Request: In the forum thread on redundant rows from an SQL cross join, which two functions does the poster combine with DISTINCT to remove the mirrored rows?

Page excerpt:
Search code examples
sqlpostgresqlcross-joinredundancy

reducing redundant product from SQL cross join


I was stepping through a common SQL exercise and ran into an annoyance. Question is whether you have a better solve than mine below. The initial problem was "find all the coordinate sets on a plain that have the shortest overall distance." That's straightforward. However, when you select all those rows that have the shortest distance, you get (for example):

x y x2 y2 dist globalmin
-2 0 -1 -2 2.23606797749979 2.23606797749979
-2 0 0 1 2.23606797749979 2.23606797749979
-1 -2 -2 0 2.23606797749979 2.23606797749979
0 1 -2 0 2.23606797749979 2.23606797749979

You see the problem -- I'm pulling redundant rows because an earlier cross join has mirrored the x and y the values.

The solution I found was to to distinct a least, greatest swap like so:

select
distinct
least(t1.x,t1.x2) x1, greatest(t1.x,t1.x2) x2, least(t1.y,t1.y2) y1, greatest(t1.y,t1.y2) y2
,dist,globalmin
from dists2 t1
where t1.dist=t1.globalmin
;

Result:

x1 x2 y1 y2 dist globalmin
-2 -1 -2 0 2.23606797749979 2.23606797749979
-2 0 0 1 2.23606797749979 2.23606797749979

...so that approach will fix the redundancy issue, but it feels inelegant, like there's a classic maneuver I'm missing. I welcome any advice on a better approach.

Thanks!


Solution

  • When you have 2 distinct points A and B, your query says:

    • Give me the distance from the top/left point to the bottom/right point (i.e. the distance from e.g. A to B).

Listed entries:
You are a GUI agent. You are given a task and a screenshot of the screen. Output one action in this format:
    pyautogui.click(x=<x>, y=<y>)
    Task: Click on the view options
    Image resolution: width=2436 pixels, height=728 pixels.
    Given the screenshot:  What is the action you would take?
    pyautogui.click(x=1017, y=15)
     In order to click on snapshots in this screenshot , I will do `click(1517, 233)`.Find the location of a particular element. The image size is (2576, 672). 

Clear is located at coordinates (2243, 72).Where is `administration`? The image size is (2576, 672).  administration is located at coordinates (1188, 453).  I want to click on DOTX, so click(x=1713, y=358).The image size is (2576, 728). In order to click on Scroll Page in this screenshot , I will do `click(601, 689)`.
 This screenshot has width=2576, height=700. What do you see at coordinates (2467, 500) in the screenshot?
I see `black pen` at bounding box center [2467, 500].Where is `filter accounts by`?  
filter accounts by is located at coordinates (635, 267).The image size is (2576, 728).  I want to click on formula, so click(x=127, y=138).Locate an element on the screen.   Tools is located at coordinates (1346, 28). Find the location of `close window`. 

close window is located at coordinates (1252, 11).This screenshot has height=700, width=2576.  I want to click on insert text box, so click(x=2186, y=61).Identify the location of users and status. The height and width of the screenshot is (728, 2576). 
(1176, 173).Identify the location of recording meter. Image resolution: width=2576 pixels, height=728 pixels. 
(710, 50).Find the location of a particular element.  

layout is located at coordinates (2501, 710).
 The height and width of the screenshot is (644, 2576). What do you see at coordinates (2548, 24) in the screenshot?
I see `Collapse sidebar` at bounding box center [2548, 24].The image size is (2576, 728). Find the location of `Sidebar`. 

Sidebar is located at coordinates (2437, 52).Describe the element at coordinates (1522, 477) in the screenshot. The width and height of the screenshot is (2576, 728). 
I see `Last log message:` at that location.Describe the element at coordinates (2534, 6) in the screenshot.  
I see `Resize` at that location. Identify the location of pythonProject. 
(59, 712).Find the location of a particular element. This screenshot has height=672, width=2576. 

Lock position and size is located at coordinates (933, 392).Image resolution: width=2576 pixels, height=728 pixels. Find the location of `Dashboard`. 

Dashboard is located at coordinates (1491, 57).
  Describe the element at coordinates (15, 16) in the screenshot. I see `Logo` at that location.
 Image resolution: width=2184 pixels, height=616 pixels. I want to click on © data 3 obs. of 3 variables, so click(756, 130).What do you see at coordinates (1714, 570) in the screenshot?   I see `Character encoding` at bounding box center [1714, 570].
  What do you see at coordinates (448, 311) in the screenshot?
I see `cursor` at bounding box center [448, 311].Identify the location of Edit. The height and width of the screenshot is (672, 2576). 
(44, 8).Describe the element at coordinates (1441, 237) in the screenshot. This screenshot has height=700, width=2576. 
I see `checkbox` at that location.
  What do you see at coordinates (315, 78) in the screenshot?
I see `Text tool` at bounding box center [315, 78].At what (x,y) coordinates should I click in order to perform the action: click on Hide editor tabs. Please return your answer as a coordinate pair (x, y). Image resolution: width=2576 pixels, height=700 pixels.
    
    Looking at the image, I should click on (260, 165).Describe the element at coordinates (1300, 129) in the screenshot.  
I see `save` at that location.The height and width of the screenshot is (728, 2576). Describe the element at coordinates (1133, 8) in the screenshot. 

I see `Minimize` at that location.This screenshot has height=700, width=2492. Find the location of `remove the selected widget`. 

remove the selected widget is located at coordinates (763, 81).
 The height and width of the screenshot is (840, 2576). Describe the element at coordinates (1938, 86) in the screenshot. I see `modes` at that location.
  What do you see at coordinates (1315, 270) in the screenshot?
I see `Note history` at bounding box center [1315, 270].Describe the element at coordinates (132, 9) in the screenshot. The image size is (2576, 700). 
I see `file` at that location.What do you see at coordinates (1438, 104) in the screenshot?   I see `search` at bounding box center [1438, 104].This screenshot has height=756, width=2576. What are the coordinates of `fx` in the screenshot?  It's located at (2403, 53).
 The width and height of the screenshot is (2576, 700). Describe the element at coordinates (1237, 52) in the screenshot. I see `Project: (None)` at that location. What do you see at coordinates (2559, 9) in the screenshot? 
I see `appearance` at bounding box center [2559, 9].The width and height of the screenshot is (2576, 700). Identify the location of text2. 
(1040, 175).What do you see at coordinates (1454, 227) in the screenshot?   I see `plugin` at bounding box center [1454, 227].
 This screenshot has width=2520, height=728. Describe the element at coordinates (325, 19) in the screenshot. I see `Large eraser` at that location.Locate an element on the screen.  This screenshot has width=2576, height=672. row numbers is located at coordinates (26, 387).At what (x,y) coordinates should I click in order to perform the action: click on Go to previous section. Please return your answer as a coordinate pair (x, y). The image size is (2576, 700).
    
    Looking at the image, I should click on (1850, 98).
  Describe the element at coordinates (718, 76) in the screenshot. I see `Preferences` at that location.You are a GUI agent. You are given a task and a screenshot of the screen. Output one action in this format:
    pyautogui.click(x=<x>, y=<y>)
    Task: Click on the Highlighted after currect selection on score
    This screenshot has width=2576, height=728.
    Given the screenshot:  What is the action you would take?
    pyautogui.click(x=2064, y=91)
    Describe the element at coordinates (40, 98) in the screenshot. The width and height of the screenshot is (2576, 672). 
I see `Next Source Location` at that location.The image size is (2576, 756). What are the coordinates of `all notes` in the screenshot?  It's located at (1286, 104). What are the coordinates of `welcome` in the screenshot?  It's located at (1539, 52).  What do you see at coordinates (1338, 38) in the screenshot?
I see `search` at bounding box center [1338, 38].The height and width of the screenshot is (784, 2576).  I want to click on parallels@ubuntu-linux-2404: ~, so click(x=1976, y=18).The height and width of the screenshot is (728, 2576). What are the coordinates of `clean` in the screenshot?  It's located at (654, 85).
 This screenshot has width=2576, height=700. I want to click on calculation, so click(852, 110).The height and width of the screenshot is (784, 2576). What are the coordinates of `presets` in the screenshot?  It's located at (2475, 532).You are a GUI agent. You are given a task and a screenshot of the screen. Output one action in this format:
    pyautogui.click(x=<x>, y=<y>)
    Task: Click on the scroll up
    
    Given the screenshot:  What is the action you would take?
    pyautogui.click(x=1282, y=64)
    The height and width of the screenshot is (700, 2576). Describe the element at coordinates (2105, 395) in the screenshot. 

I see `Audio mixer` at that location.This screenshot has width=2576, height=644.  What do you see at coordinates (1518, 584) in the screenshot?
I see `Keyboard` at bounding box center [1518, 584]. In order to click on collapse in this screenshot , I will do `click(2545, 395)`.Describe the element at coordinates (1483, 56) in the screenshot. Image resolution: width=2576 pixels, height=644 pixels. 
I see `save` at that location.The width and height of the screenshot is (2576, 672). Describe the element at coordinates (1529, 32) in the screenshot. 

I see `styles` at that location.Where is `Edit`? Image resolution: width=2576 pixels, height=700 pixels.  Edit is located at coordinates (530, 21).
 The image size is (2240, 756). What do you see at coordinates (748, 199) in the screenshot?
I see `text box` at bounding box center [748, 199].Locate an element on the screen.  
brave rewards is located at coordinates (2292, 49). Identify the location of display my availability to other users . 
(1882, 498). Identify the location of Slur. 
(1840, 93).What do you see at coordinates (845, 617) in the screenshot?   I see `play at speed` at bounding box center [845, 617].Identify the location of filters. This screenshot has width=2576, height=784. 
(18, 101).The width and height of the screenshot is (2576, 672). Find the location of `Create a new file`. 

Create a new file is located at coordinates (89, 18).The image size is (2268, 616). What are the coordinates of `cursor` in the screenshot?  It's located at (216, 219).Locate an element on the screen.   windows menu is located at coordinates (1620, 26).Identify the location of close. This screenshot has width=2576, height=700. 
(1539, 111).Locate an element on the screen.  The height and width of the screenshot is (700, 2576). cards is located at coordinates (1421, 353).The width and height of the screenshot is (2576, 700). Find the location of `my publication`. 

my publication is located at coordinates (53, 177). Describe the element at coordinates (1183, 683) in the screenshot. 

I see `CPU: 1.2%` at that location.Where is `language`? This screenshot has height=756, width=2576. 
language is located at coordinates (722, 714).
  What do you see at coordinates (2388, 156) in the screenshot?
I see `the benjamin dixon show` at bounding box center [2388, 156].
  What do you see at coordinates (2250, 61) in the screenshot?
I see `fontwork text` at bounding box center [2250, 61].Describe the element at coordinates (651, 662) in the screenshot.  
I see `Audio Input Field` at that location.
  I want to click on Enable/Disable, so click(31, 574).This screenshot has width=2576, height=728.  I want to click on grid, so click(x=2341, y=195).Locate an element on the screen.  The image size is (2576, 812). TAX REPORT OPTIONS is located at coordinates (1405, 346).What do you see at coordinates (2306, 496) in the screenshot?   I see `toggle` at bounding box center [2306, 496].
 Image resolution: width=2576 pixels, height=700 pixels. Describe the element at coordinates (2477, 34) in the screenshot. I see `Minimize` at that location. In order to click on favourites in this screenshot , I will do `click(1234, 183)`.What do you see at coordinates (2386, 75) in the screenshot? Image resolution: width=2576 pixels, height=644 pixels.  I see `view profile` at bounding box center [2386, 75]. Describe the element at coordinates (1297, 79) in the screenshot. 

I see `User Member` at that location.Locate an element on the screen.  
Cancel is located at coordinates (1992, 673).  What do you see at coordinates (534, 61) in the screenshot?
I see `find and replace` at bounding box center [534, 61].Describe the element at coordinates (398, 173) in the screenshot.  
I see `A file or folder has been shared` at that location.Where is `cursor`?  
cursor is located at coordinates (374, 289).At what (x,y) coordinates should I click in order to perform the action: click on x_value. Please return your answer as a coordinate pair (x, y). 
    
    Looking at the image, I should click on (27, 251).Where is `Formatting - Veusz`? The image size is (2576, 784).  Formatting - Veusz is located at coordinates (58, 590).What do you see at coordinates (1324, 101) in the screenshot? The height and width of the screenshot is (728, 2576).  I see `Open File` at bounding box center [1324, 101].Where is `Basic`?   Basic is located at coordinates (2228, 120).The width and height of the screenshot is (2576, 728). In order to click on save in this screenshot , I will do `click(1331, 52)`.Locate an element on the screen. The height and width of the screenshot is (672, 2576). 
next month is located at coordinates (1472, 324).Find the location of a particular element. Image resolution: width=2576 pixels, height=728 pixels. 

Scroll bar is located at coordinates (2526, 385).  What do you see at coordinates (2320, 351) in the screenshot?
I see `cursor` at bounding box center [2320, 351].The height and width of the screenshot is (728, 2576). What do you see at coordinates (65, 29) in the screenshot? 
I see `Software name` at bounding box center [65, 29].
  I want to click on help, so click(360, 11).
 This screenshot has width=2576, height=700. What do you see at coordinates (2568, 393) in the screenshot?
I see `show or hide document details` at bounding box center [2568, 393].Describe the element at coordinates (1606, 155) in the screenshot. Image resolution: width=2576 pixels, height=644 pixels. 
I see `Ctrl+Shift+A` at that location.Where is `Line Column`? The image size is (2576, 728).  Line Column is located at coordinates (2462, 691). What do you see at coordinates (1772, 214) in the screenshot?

Task result: The poster uses least and greatest.